To create a new version of a package (i.e. to modify file/table/view references):
- From the 'Manage Data' screen, click the 'Packages' tab and go into the package you need to modify.
- Note: the option to edit as a new version is only available if you navigate to Manage > Packages tab; it is not available if you access the package screen via a project. Only the latest version can be edited, the option to create a new version will not be available for older versions which have been superseded.
- On the packages screen, Click 'Edit as new version' to create a new version to edit.
- Modify the package as required, select or unselect any files, tables or views, then click 'Save package'.
- When you are ready to lock down the changes, click 'Submit'. The data package status will automatically change to 'Approved' within a few minutes.
- Note: If the package does not automatically change to approved status, please contact Data Republic Support. Once the package is approved, you can add the package in a project or listing.
Data package FAQs
How are data packages used in the Data Republic platform?
Data packages are created for data exchange on the Data Republic platform.

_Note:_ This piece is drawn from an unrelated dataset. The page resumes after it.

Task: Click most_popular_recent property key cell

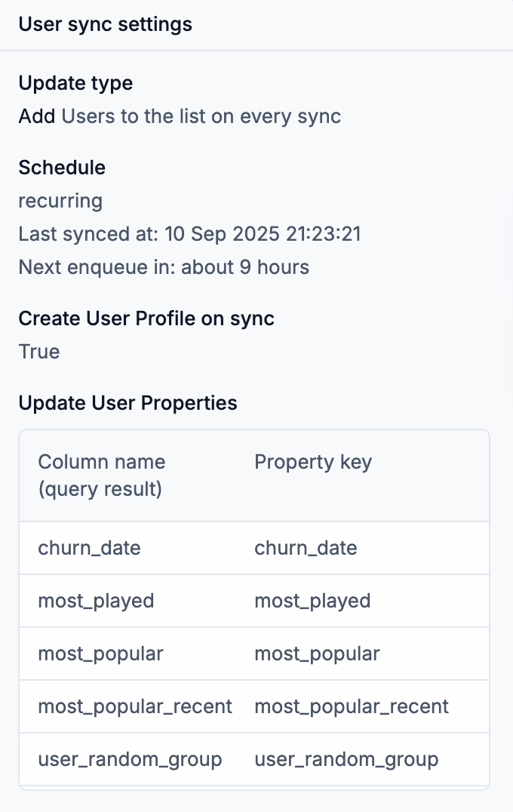Action: [352, 706]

- They can be added to projects so that organizations participating in an exchange can negotiate the permitted use of data for their project. Within a project, a data license must requested and approved by participating organizations before access to data can be granted.
- Data packages can also be listed in a Catalog to enable discoverability by other organizations or authorized users within your own organization. Authorized users can request access to the data package via its listing and negotiate a data license for permitted use of the data package in their project.
How do users access data in a package?
Users can only access the data package if a license for permitted use of data has been approved in a project. Access to data can be provided in two ways:
- If a data license permits direct download of the contents of the package e.g. a data file, Data Republic will provide the data licensee (data recipient) with a link to download the dataset.
- If a data license permits access to the data package via a Workspace only, then a copy of the file, table or view referenced in the package is created and loaded to a Workspace for analysis.
Within a Workspace:
- Users can connect to a redshift database (using SQL workbench, R, python, Tableau, Power BI, etc) to query data tables
- Any files referenced in the package can be found in a local directory in the workspace.
Note: Any data output requested from a workspace must align with the permitted use and extraction rules agreed to in the data license.